▶ _Task to complete_
Rewrite the entries from the line with "Screen dimensions: 1363x679" through the end, replacing "plus button" with "add button" and leaving everything else unchanged. Omit the pictures from your answer.

▶ _The records_
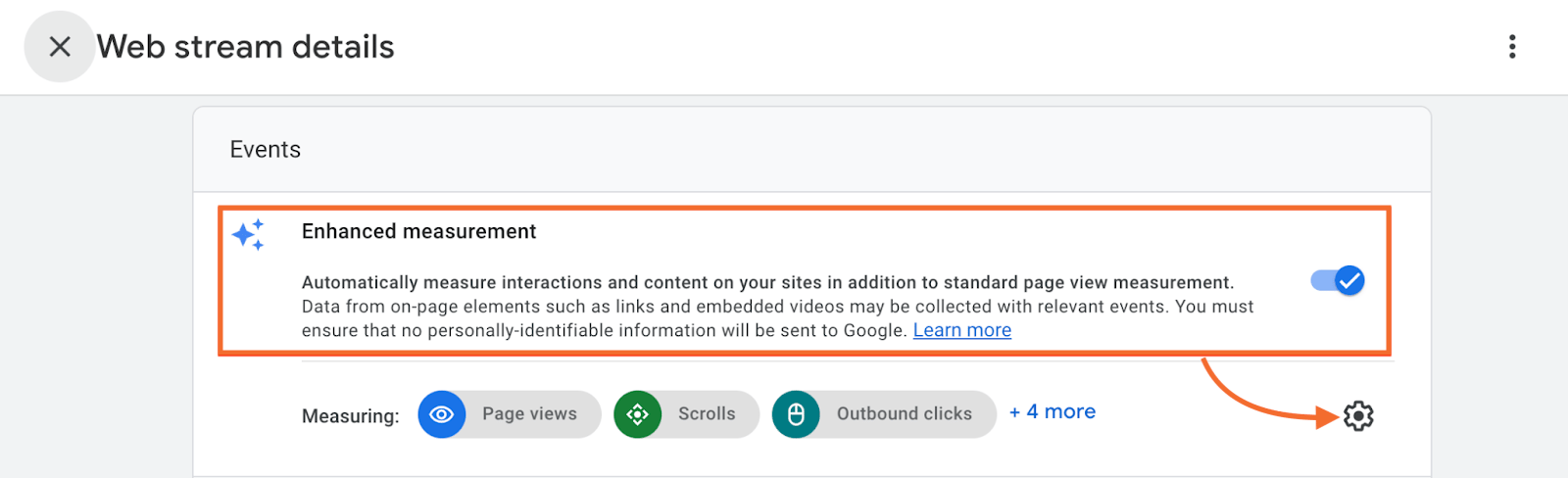The width and height of the screenshot is (1568, 478).
Task: Turn off the Enhanced measurement switch
Action: point(1338,281)
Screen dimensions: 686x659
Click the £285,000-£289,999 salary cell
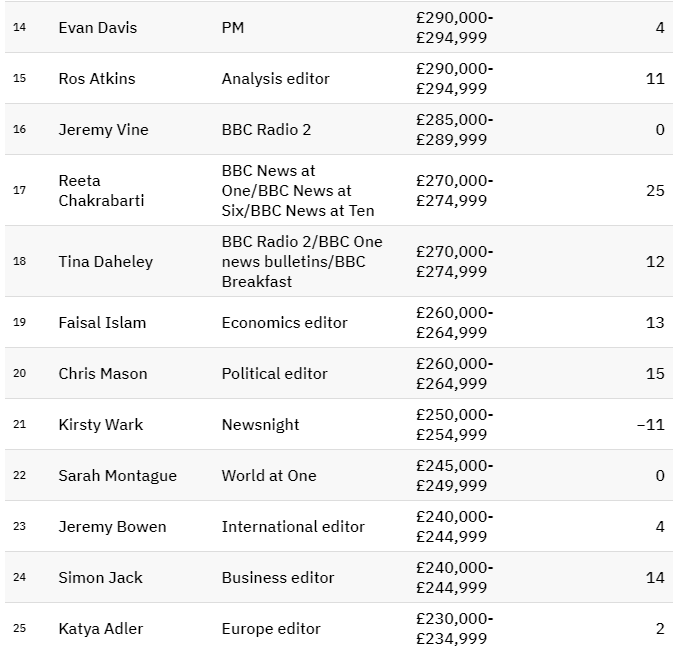click(x=454, y=129)
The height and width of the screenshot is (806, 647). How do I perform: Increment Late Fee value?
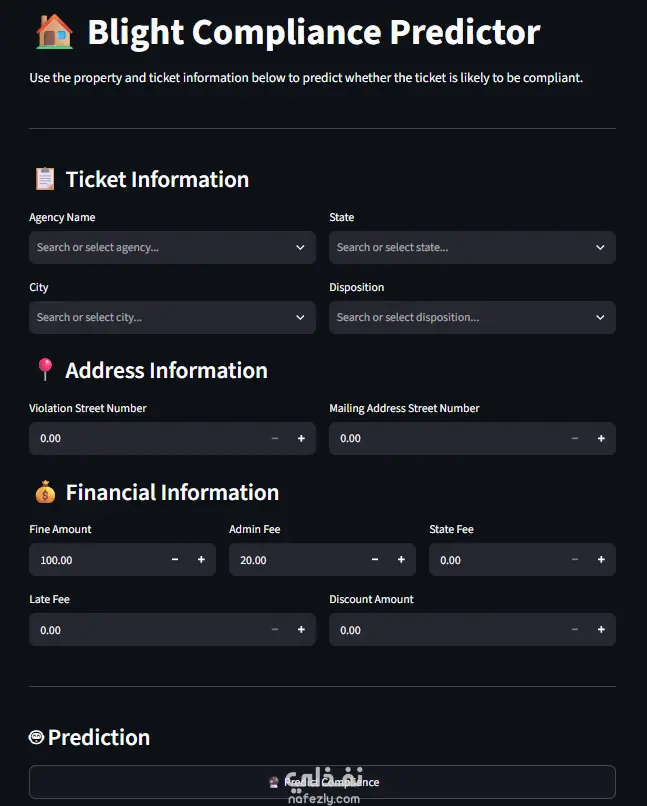tap(301, 630)
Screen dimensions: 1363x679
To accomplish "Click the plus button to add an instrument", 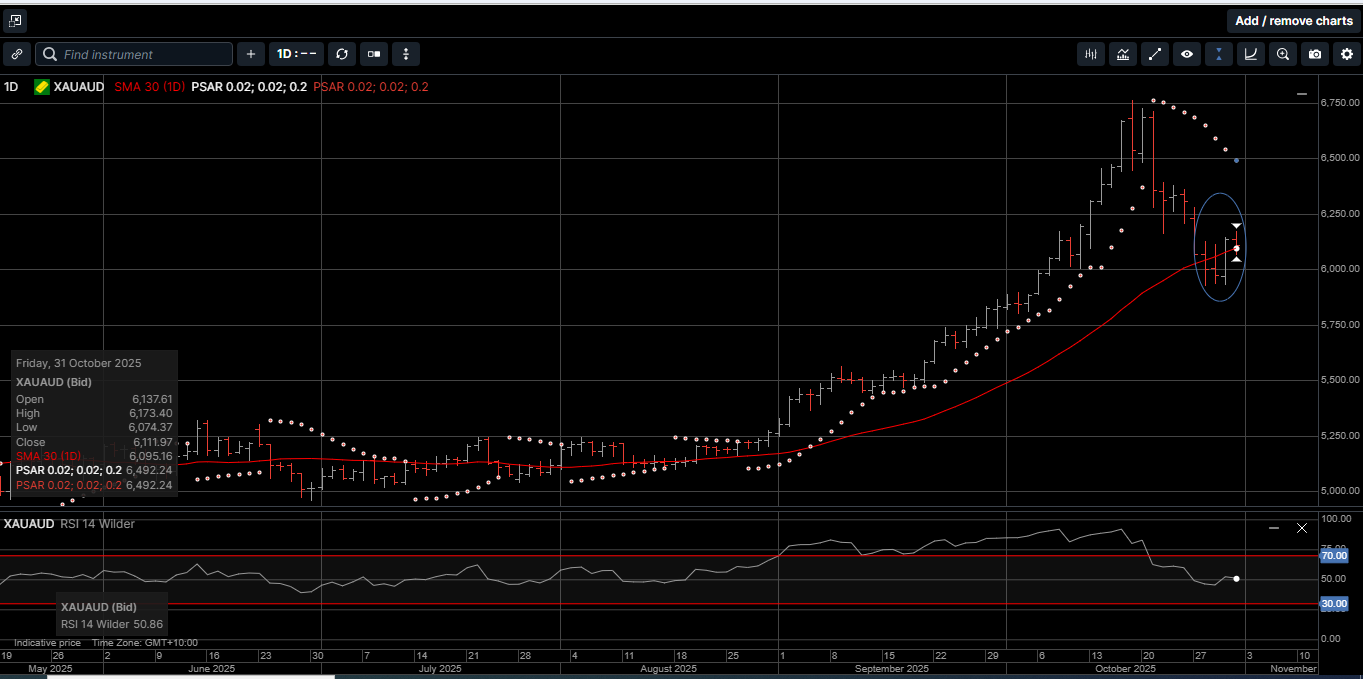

▶ _Solution for this problem_
Screen dimensions: 1363x679
To accomplish "Click the add button to add an instrument", 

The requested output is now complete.